Current status
Completed mitigations around slow message index rebuild. The mitigations allow system to work as expected even while waiting message index to be rebuild. MessageIndex rebuild was optimised to take less than 20 seconds on MetaWiki.
Original report
Sometimes translators are unable to save translations due to error "This namespace is reserved for content page translations". This error should not happen in regular use, only in edge cases such as someone keeping a page open so long that the translatable page has changed in meanwhile, or manually editing URLs.
General causes
The underlying cause is a mismatch of the state in MessageIndex versus MessageCollection. MessageIndex is a reverse map of translation unit names to message groups. MessageCollection asks the message group directly what are the names of translation units in that group.
Every time there is a change to translation units, the code is supposed to run a MessageIndexRebuildJob. If this job is not run, or is delayed, or fails, then we get a mismatch of state.
There is additional check on the Translations namespace that prevents editing of translation units that do not correspond to any translatable pages. This is just to keep things tidy to avoid mistakes when people manipulate URLs by hand. Nothing bad would happen if this check was not there.

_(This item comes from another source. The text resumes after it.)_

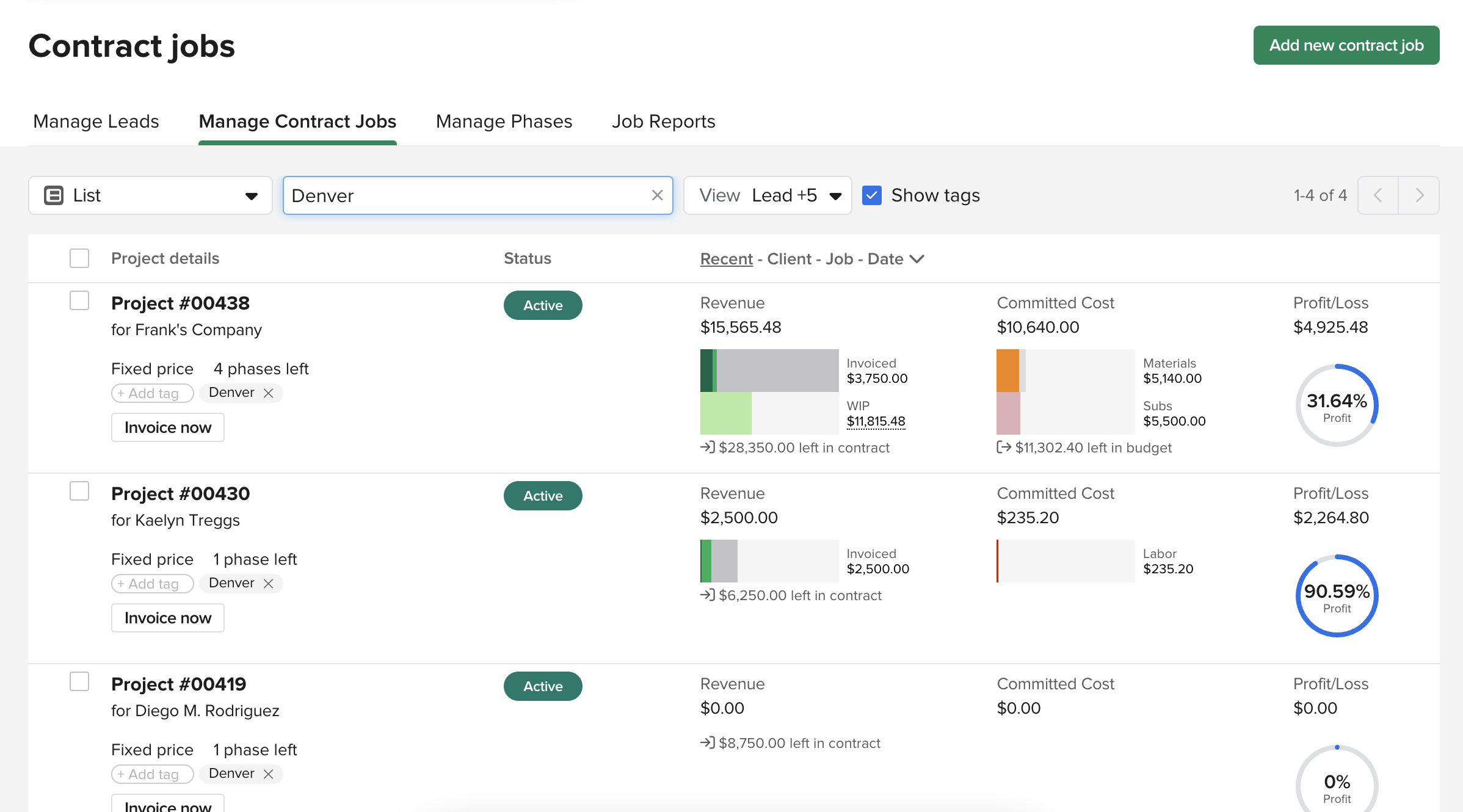Open the Job Reports tab
Screen dimensions: 1463x812
click(x=663, y=121)
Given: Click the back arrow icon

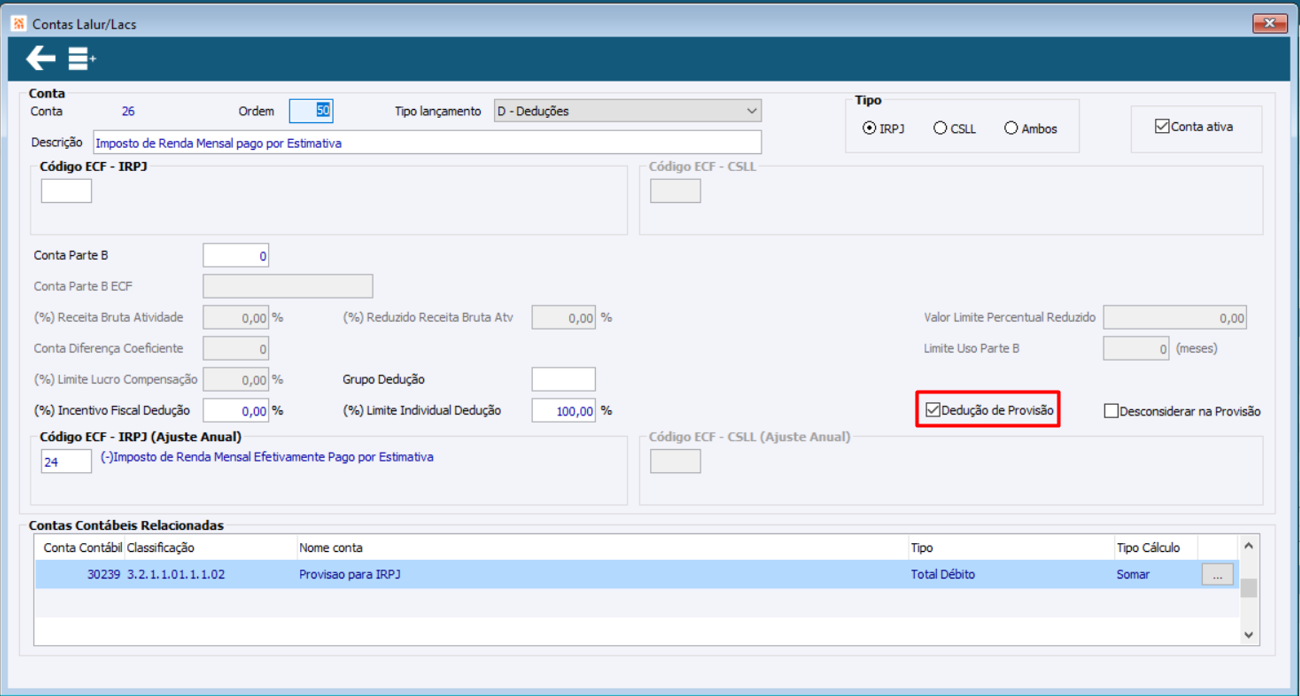Looking at the screenshot, I should tap(41, 59).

This issue happens on newly created translation units, or pages newly added for translations.
Current causes
We believe that currently this issue manifests when MessageIndexRebuildJob fails due to Exception: MessageIndex: unable to acquire lock. This means that some other MessageIndexRebuildJob is keeping the table locked for a long time. https://grafana.wikimedia.org/d/000000400/jobqueue-eventbus?orgId=1&from=now%2FM&to=now%2FM&var-site=All&var-type=MessageIndexRebuildJob provides some insight how long the job takes when run in JobQueue (but it is often run as part of other jobs as well).

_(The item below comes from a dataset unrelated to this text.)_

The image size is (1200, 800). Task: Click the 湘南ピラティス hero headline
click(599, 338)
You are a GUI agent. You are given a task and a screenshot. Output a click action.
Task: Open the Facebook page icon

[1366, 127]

This is happening when a lot of pages are marked for translations in a short time period. Given each update takes about 20 seconds, even three pages can cause the lock to time out after 30 seconds (first job 0-20s, second job 20-40s, third job fails at 30s).

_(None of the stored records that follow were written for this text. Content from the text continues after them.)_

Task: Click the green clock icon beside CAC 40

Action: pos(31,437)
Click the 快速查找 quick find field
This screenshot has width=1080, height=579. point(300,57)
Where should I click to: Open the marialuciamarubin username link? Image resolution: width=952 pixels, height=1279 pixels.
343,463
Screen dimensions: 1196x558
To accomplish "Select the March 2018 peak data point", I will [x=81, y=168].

Another case were this can happen is when MessageIndex is out of date, which can easily spawn a lot of jobs. Further debugging is needed to see if there is anything to fix there.
Options to explore
- Increase the lock timeout
- Only makes the problem rarer, could run in job execution time limit
- Make it faster
- Would need a profile from production
- Re-architect to allow concurrency or incremental updates or combining multiple jobs
- Likely a lot of work
Currently being done:
- Some low hanging fruit to make the rebuild faster
- Enabled de-duplication of jobs that are run via the job queue and using the job queue in more places
- Investigating message index out of date condition frequency and causes
Workaround
Any other activity that makes the MessageIndexRebuildJob run again will "heal" the MessageIndex by making it up to date again. This is most easily accomplished by doing a dummy edit on any translatable page and marking it for translation. Sometimes just waiting a bit can help if the job is just slow or delayed.
We added a front-cache that temporarily caches newly added keys until the job finishes running. This mostly alleviates the user facing issues about the error, however message group stats and translation pages get out of sync every time the job fails in middle due to the lock timeout exception.
QA plan
Affected projects: Multilingual Wikimedia projects
Pre-deployment testing: skip
Post-deployment testing:
- monitor Logstash for this error for 7 days after deployment to confirm the error MessageIndex: unable to acquire lock is fully gone or extremely infrequent
- Check for performance improvements per T221119#6162764
- Check Translate channel in Logstash for messages about MessageIndex
Outcome
Translators are able to translate pages recently marked for translation and Translate has less production issues related to the message index.